No dia 20 de julho, estava previsto o retorno da delegação, na mesma aeronave com os seus integrantes tendo em mãos a taça dourada que nos garantiria o título do hexacampeonato mundial. Estavam reservados para o retorno, a partir da saída de Nova York com a cobiçada taça que não conquistamos desde 2002, o acompanhamento da aeronave quando entrasse em território nacional, o acompanhamento por caças da Força Aérea Brasileira (FAB), até o desembarque em Brasília, onde a taça seria apresentada ao presidente da República do Brasil. acompanhariam o avião assim que entrasse em território nacional.
Logo essa visita à capital federal, a delegação seguiria para o Rio de Janeiro, onde aconteceria o desfile em carro aberto, os demais jogadores fariam a mesma coisa nos seus estados de origem.
Todo esse sonho virou pura melancolia. A certeza de 28 anos de jejum garantiu o desinteresse.
Apenas Danilo entre os 26 convocados teve a coragem de entrar no Boeing 767-300ER, da Aeronexus, da África do Sul, com 96 lugares de primeira classe. O goleiro Leo Naneti, do Sub-20 que treinou com os convocados também esteve no voo de volta ao Brasil.
Nem no avião de extremo luxo que a CBF colocou à disposição dos 26 atletas que levou para a terra de Trump.
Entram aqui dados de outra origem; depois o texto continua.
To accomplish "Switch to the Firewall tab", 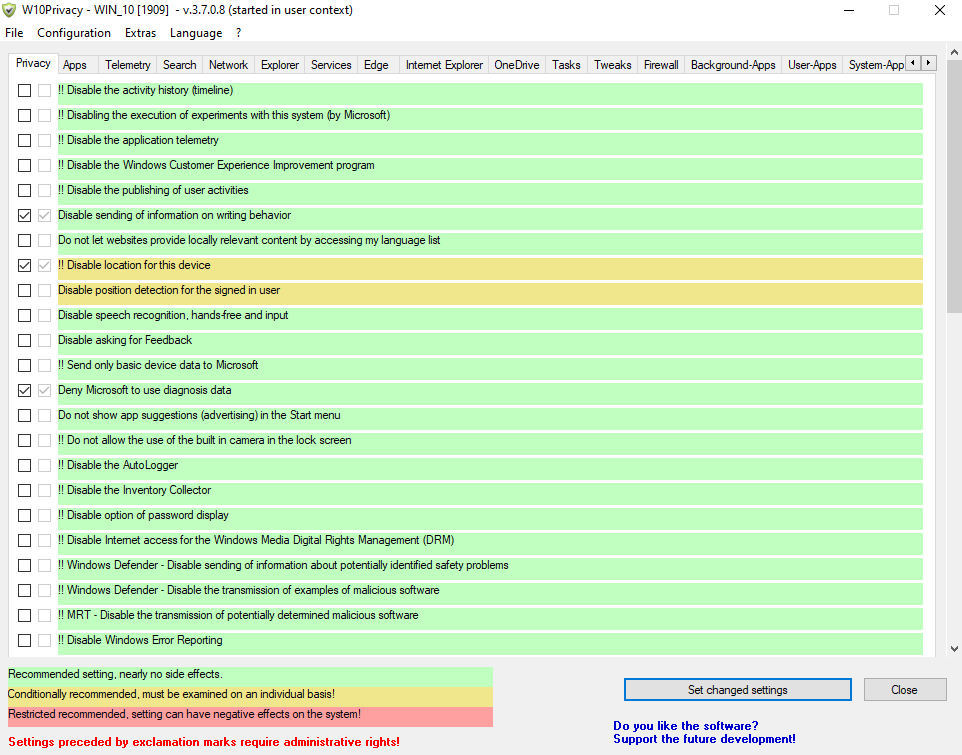I will [x=661, y=65].
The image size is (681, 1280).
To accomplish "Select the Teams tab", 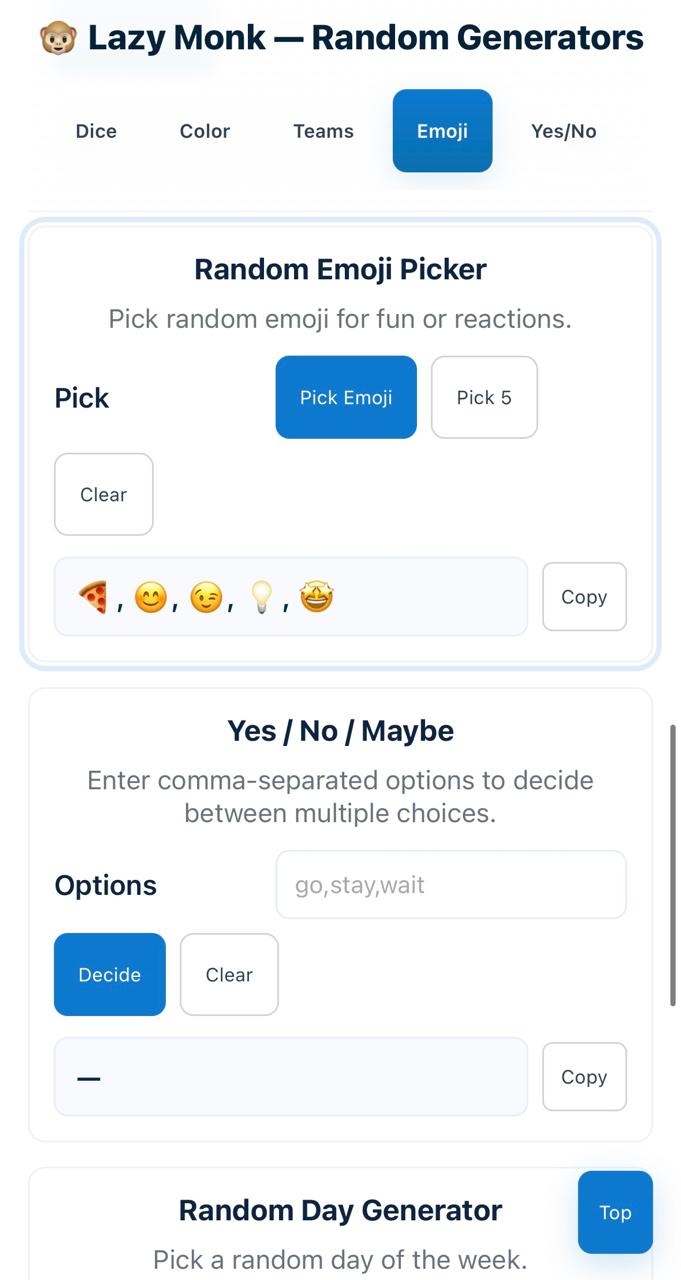I will pyautogui.click(x=323, y=131).
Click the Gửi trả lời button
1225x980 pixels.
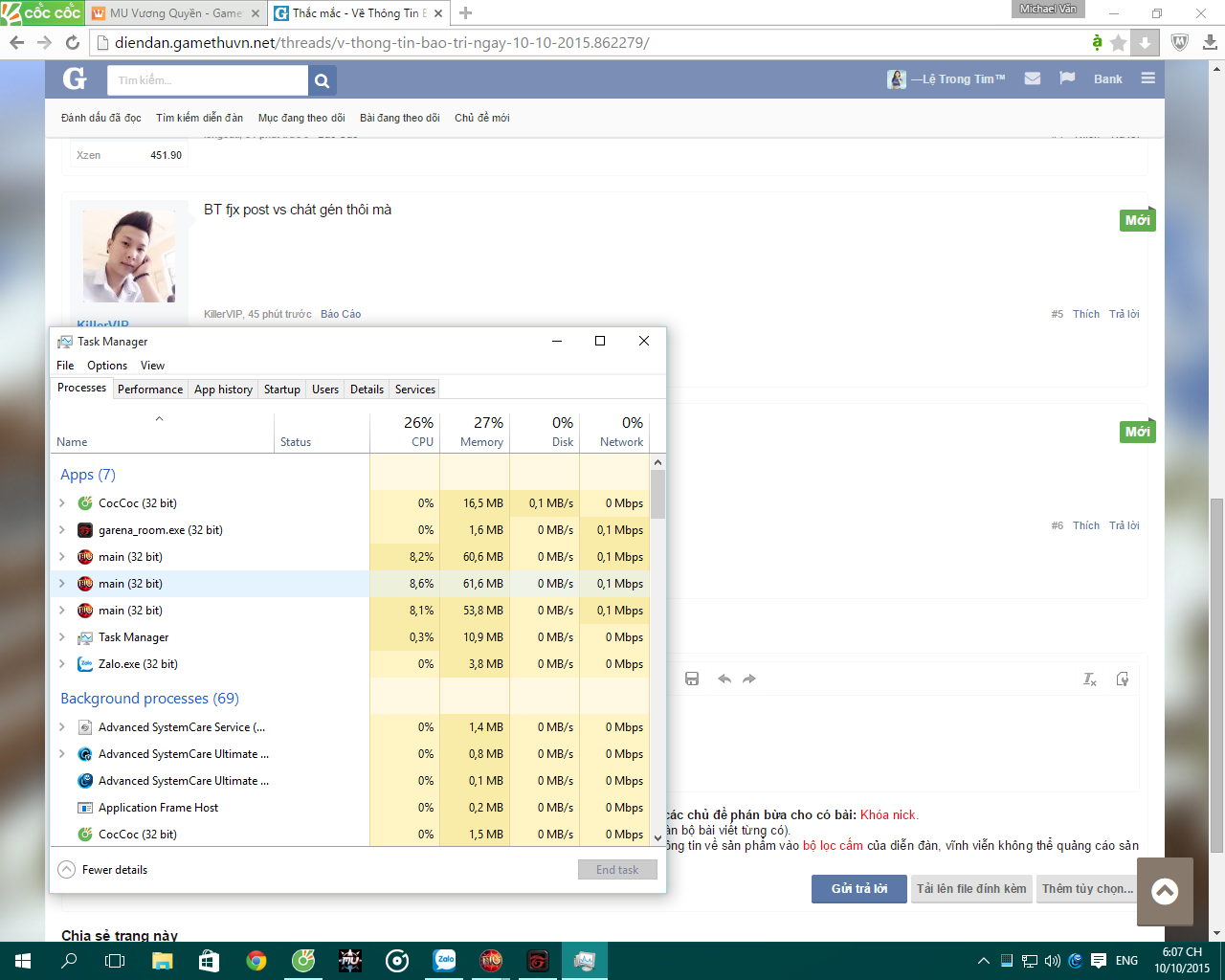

Os inúmeros motivos do fracasso de nossa seleção de futebol já estão sendo dissecados nas redes sociais, nos portais, nas intermináveis mesas redondas, no Brasil e no mundo. Não vamos responsabilizar pelo fiasco, ao avião de extremo luxo que a CBF colocou à disposição dos 26 atletas que levou para a terra de Trump e que havia saído de nosso país, cercado de carinho, batucada e muita esperança. Retornam apenas, os tripulantes da aeronave, os funcionários e dois atletas, entre os quais apenas um deles na relação de convocados. Os demais jogadores e o técnico seguiram para outros destinos.